我决定把他带到我家,我怕他这个样子把他父母气出个好歹。
“你说我为什么遇不到?”他被我扶着,重得像只熊,还不停说胡话。
“那你能做到吗?”我问。
他不说话。
“自己做不到的事别要求别人。”我说。
“你能做到?”他反问。
“我做不到,但我愿意等价奉还。或者加倍奉还。”我说,“脚抬高,上楼了。”
我把这个家伙他扶进客房,给他父母打电话说我们聚会喝多了。招福妈妈特别紧张,绵里藏针地问我们在哪里,她可以派司机来接,我只好发了张招福和床、和客房地毯的照片说:“阿姨,别折腾他了,让他在我家睡吧。”
她还是不放心,假装夸奖道:“你家房间地毯很好看,下次我问问你妈妈什么牌子,你肯定不知道。”
我哭笑不得,莫非她以为招福告别旧爱,我是新欢?我连忙回了一句:“对,我家客房用这个,我妈妈他们卧房的更好看,我倒不喜欢,看着有点花,我的房间换了素色的。”
招福妈妈终于松了口气,连声感谢,我不由感叹当妈妈真是担惊受怕。想想我连别人对妈妈示威都察觉不到,却能明白招福妈妈的暗示,因为他太爱吃醋,我不得不考虑什么事可能让他吃醋,什么行为可能让旁人觉得暧昧……我这么努力,他真的不应该没有安全感。我把同样的照片发给他,说明情况,算是报备。他忙着看我规定的教程,回了句“知道了”。看完又和我抱怨他妈妈不肯听他背诵,我听着好笑,这个妈宝男还能不能有点出息?睡前我一边按照他的要求自拍,一边想到底怎么和爸爸的妻子谈事情,毫无头绪。
第二天傍晚我还是想不出办法,健身教练提醒我做器械不要心不在焉,“小帅哥,你今天怎么了?”
他妈妈刚好在旁边,她与教练的关系越来越好,教练要求她多加器械,给她看各种女性肌肉照片,欧美人居多,这显然有悖她平日的审美,教练十分热切地灌输着,她推不过只能按他说的做,她一边撸铁一边问我:“怎么,还在烦之前说的事?”
“什么事啊?我们帮你出主意!”教练这位中年男士越接触,越像个热心的政教处主任,性别为女。

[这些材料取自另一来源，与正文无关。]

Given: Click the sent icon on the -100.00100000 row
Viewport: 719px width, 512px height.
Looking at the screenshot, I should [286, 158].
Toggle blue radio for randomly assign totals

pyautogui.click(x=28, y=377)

我的确想听听旁人的主意,就把事情掐头去尾、模模糊糊说了,他妈妈无奈道:“要不还是我陪你去吧。我们想个好一点的理由,就说……”
“这好办!”教练说,“这个健身房经常有教育机构的白领过来,对面那栋大厦就有十几楼各种幼儿班,少儿班,小帅哥,你就说你刚好认识了一个做幼儿课程设计的主管,名声好负责任,比外面宣传的那些强多了,想给弟弟妹妹安排一下早教,问对方有没有空谈一下。”
“这主意不错。”他妈妈点头,“报哪些早教班你查过了吗?”
“在手机上,等一下我给您。”我喜出望外,我不是排斥社交,我只担心自己对父亲的家庭太有敌意,吓到那位阿姨,毕竟我有长达几年的吓唬母亲另一半和小孩的光荣实绩。我恐怕无法隐藏对那个家庭的妒意和恶意。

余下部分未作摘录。